Instance Method Summary

• #audit_password_policy(audit_criteria = []) ⇒ Array<Hash>

  Check password policy against an options hash of audit criteria.

• #cornell_provider_configured? ⇒ Boolean

  Is the Cornell SAML Identity Provider configured on this account?.

• #get_account_alias ⇒ String

  Get the alias set for this account if it exists.

• #get_account_password_policy ⇒ Aws::IAM::Types::PasswordPolicy

  Get password policy for this account.

• #get_account_summary ⇒ Hash<String,Integer>

  Get report about IAM entity usage and quotas in this account.
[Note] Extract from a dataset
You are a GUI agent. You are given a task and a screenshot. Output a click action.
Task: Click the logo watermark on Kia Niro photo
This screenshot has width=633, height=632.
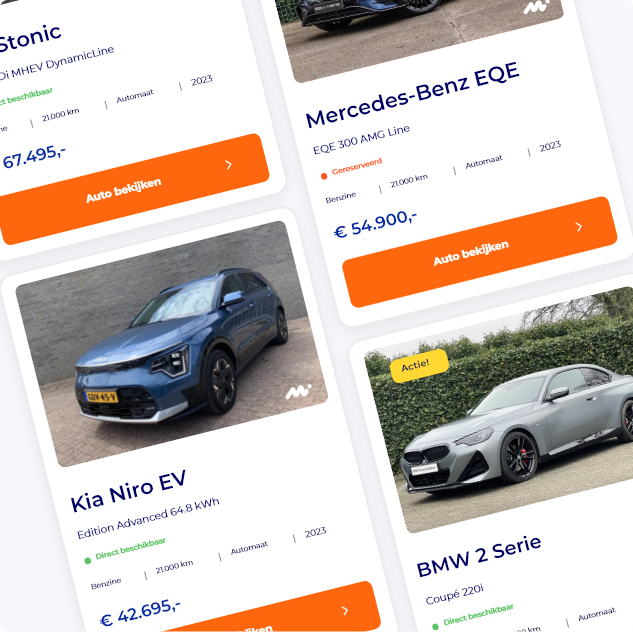[298, 391]
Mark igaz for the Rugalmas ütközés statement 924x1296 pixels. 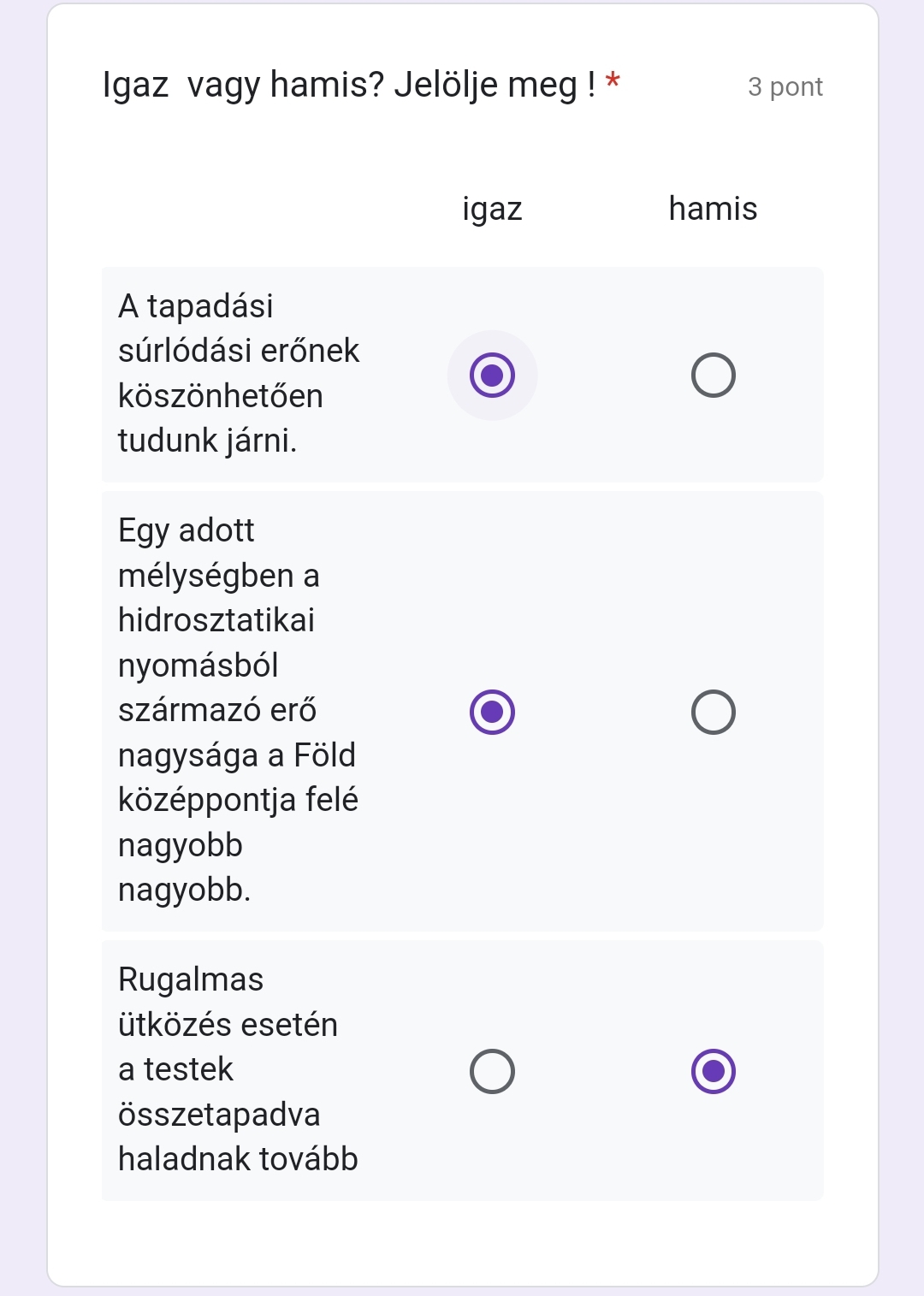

• #get_active_keys_older_than_n_days(n) ⇒ Array<Hash>

  Get active access keys on account that are older than specified age (in days).

• #get_saml_providers ⇒ Array<Hash>

  Get SAML providers configured for this account.

• #get_user_access_keys(user_name) ⇒ Array<Hash>

  Get access keys for user.

• #get_users ⇒ Array<Hash>

  Get users that are configured on this account.

• #initialize(iam_client = Aws::IAM::Client.new) ⇒ IamUtils constructor

  A new instance of IamUtils.

• #multiple_providers_configured? ⇒ Boolean

  Does this account have multiple identity providers configured?.

• #root_user_has_api_key? ⇒ Boolean

  Does this account's root user have any API keys?.

• #root_user_mfa_enabled? ⇒ Boolean

  Does this account's root user have MFA enabled?.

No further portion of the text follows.